To be fair, there are a few decent moments. Opening track "Trouble Maker" is a good rock song, and there's even some nice lead guitar punch in the second verse. The aforementioned proggy epic "Shaker song" takeoff, "The Greatest Man That Ever Lived" exists, and though I didn't get much mileage from it (I'm really not at all nostalgic for lower school music class), it at least is fun and goofily endearing, and few parts of it have some nice classic Weezer guitar chug. Classic Weezer guitars also drive "Dreamin'", and it's pretty good.
The rest though is pretty disastrous. "Pork and Beans" is fine I suppose, but it strikes me as smug: Rivers Cuomo complains about having to write a hit and smarmily talks about getting Timbaland's help to "top the charts," but Weezer has been successfully topping charts for years. It all just sounds so disingenious coming from the guy who wrote "Beverly Hills" (though in its own way that song was equally as smug). Things only get worse with "Everybody Get Dangerous," which sounds like Weezer doing a shitty Red Hot Chili Peppers song.
For the first time in Weezer's history, the other guys come in to contribute songs-one each. Initially, I thought this would be an ok idea, as Rivers Cuomo clearly wasn't the font of inspiration that he used to be, and it seemed like one of the other guys might be able to more accurately nail the Weezer sound. But, nope. Hope vanishes pretty fast when guitarist Brian Bell's "Thought I Knew" starts: its got programmed beats and acoustic guitar. Individually, I like both of those things, but when put together as the prominent pieces of a song, it almost always leads to some of the worst music ever. Things get worse when Bell starts to sing in a nasty, nasally autotuned voice: the whole thing gives off an Uncle Kracker vibe. Bassist Scott Shriner (who is most certainly no Matt Sharp) sounds pretty much exactly like he looks on the album cover, which is to say, like an asshole. And the fact that, as a friend pointed out, his song "Cold Dark World" sounds like Kid Rock isn't helping Brian Bell out any. Drummer Patrick Wilson comes off best on his song, "Automatic"-it's completely unremarkable. The record is sequenced poorly too: all of River's songs (except the closing track) are at the front of the record, then we get the other guys' all in a row at the end. Obviously the songs were not recorded in this order (and Cuomos blandly sings the chorus of "Cold Dark World"), but the impression made on the listener is that Cuomos simply got bored or gave up and just left for awhile to go take a nap or buy a new couch or something.
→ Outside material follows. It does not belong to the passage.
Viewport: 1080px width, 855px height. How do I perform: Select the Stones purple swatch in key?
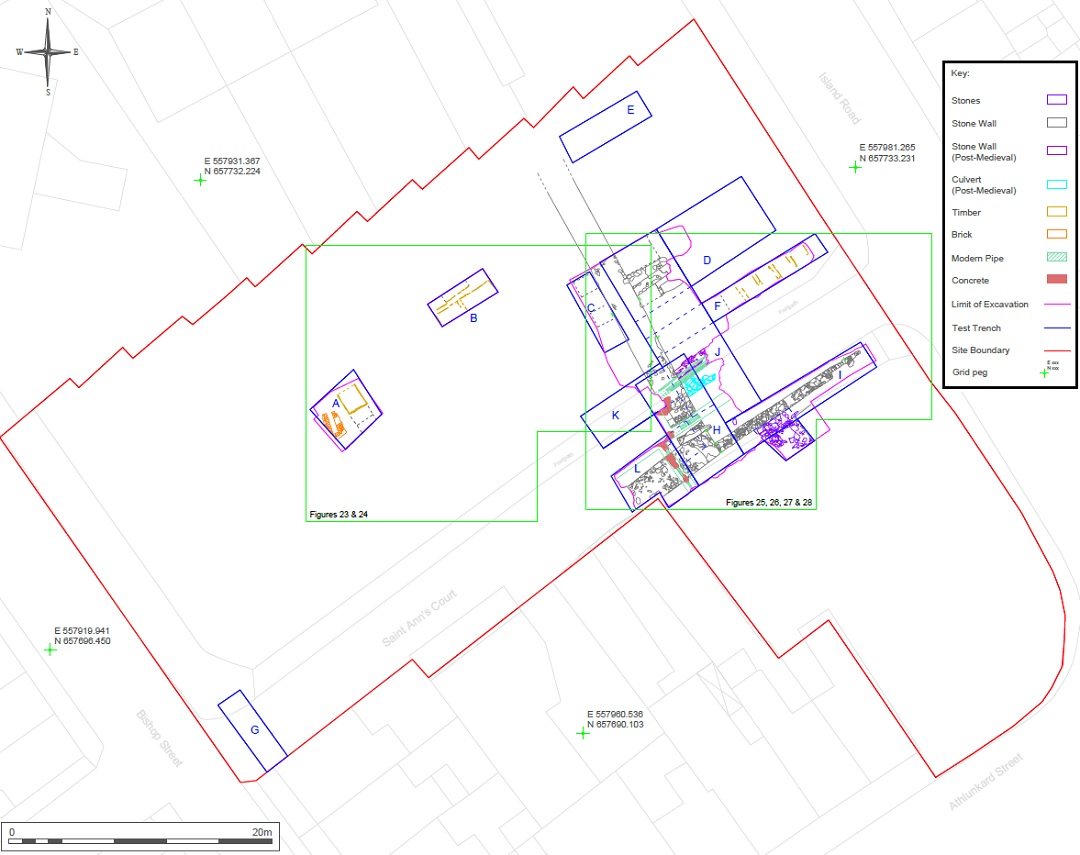coord(1056,100)
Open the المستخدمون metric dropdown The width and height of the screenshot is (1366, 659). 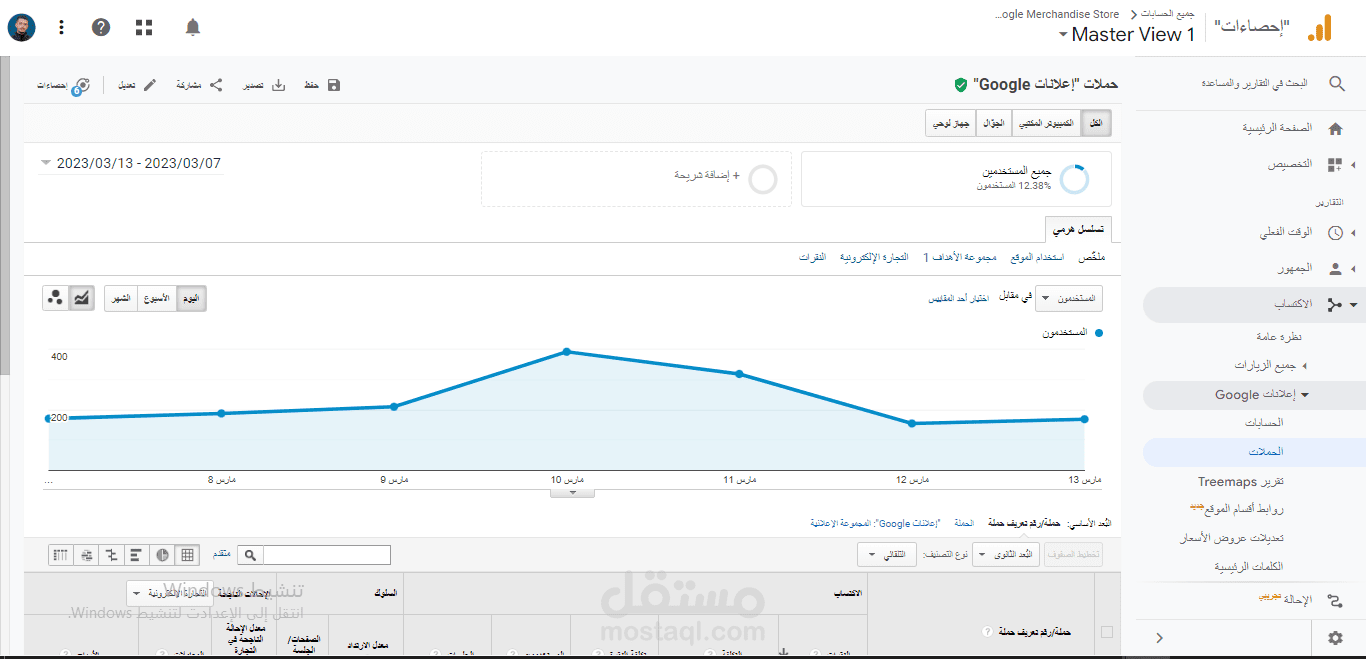1068,297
The worst track by far, though, not just on this album but arguably in Weezer's history, is Cuomo's atrocious "Heart Songs." Listen, in concept, I'm okay with Rivers writing a salute to his own musical history, and all the guilty pleasure stuff he loves. Unfortunately, he does so fairly shittily and blandly, pretty much just listing names ("A cat named Stevens"-oy) or tossing out well-known lyrics ("it takes two to make a thing go right/ if the Fresh Prince starts a fight") until the big finish where talks about being inspired by Nirvana. What's worse than the lyrics is the horrible, horrible music Cuomos wrote to accompany his sincerity: instead of the droning guitar buzz and harmonica that accompanied this song's forerunner "In the Garage," we now get a mid-tempo ballad of acoustic guitars, canned strings, and simplistic keyboard melodies clearly set to "INSPIRATIONAL," and Cuomos sings the somewhat boyband-esque melody in a nasal whine that seems to have been borrowed from some shitty emo act Cuomos heard on the radio while driving to the studio. The whole thing sounds like an achingly sincere comedown after a big dance number on, I don't know, a Nick Carter solo-album or something. It's horrible, and genuinely embarrassing to listen to.
Actually, that pretty much sums up this record. Its tough to tell of this a result of the band not caring anymore and just doing what they want, or just not caring anymore and well, not caring. Either way, I'm done listening.